Estava preparado para entrar no assunto do dia, a crise financeira que fez os Estados Unidos voltarem a Lord Keynes e negar o neoliberalismo, com US$ 2 trilhões de dólares destinados a salvar bancos e corretoras, quando encontro a notícia, para mim, pior, que é o alerta da Sociedade Espanhola de Ornitologia de que os pássaros do mundo estão ameaçados e que cada vez menos cantos ouviremos – no Maranhão, diríamos gorjeios.


Pensei no meu amigo Dalgas Frisch, esse homem extraordinário que passou a vida gravando o canto dos pássaros e descobrindo as plantas que os atraem. Como ele deve estar destruído, tanto quanto eu, porque nada mais bonito do que o canto de um passarinho. Os poetas sempre quiseram ser passarinhos e seus cantos são como asas tomadas de anjos e deuses, querendo igualá-los.


Nosso maior hino de amor à pátria é o de Gonçalves Dias, chorando em Coimbra e escrevendo: "Minha terra tem palmeiras/Onde canta o sabiá/...Não permita Deus que eu morra/Sem que volte para lá".


Este sabiá já se encontra em Casimiro de Abreu: "Eu quero ouvir na laranjeira, à tarde/ Cantar o sabiá!". E Tom Jobim e Chico Buarque: "Foi lá e é ainda lá/ Que eu hei de ouvir cantar uma sabiá". Será que somente vamos ouvir o sabiá nas gravações de Dalgas?

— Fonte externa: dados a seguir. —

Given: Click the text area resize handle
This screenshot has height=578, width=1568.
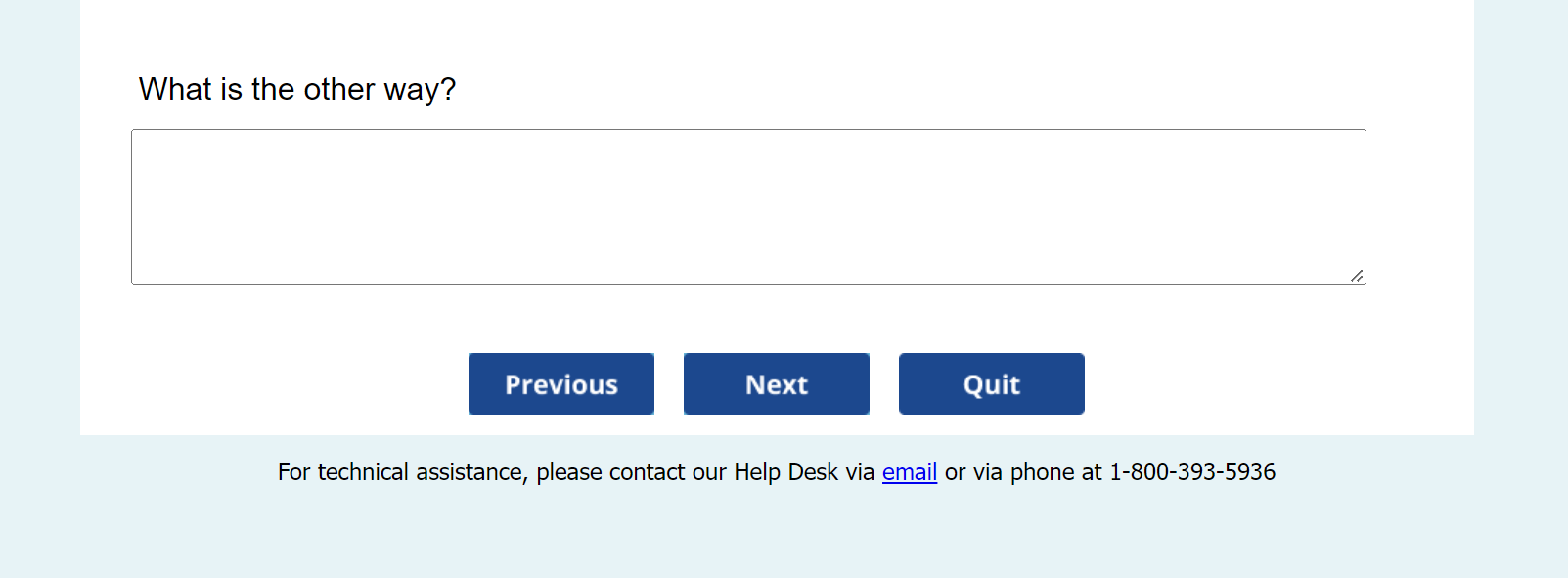Looking at the screenshot, I should pos(1357,276).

Vai ser um mundo pior que o silêncio da lua, sem o pica-pau, o joão-bobo, o joão-de-barro, o vim-vim, o leva-riba e os canários de todos os cantares.


A coisa é pior para o Brasil, onde afirmam que 27 espécies estão ameaçadas. Uma delas eu sei: as pombas-do-ar, que estão sendo comidas pelos macaquinhos que invadiram Brasília, vindos do cerrado, devorando ovos e filhotes. Quando fomos descobertos por Cabral, as primeiras naus que voltavam para a Europa iam cheias de pássaros para enfeitar o Velho Continente. À frente de todos, fazendo a festa, os papagaios, com o encanto de falarem. Quando o Barão St. Blanchard pediu para ser indenizado da carga da nau Pèlerine, tomada pelos portugueses, ele reclamava sobretudo dos seiscentos papagaios "já falando algumas palavras de francês" e, como lastro, mais três mil peles de onça. O pau-brasil era o que menos valor tinha.

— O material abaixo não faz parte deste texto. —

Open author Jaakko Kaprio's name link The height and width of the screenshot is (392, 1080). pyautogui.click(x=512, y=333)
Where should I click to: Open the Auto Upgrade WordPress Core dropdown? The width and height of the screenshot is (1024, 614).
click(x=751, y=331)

Na Guiana Francesa, conta Mouren-Lascaux, em seu livro La Guyane, o comércio mais valioso com a França no século 18 eram pássaros empalhados, vendidos a altos preços.

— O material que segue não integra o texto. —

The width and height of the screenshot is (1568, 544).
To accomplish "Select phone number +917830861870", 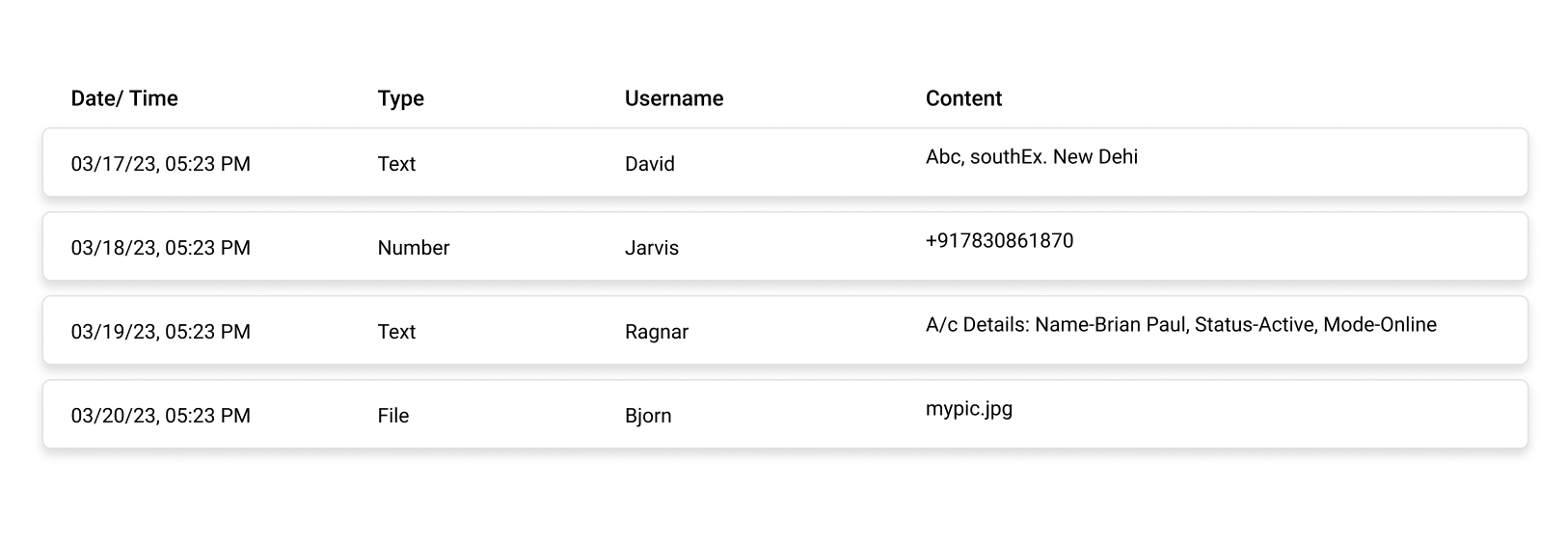I will 999,240.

Denuncia a sociedade espanhola que o problema não é o clima, são os homens e a agricultura. Eu me lembro dos meus tempos de menino, todos de baladeiras atrás de matar um passarinho. Eu não tenho este pecado. Sempre gostei de gaiolas vazias, as andorinhas chegando na arribação, e o Johan Dalgas com seus pássaros e seus cantos.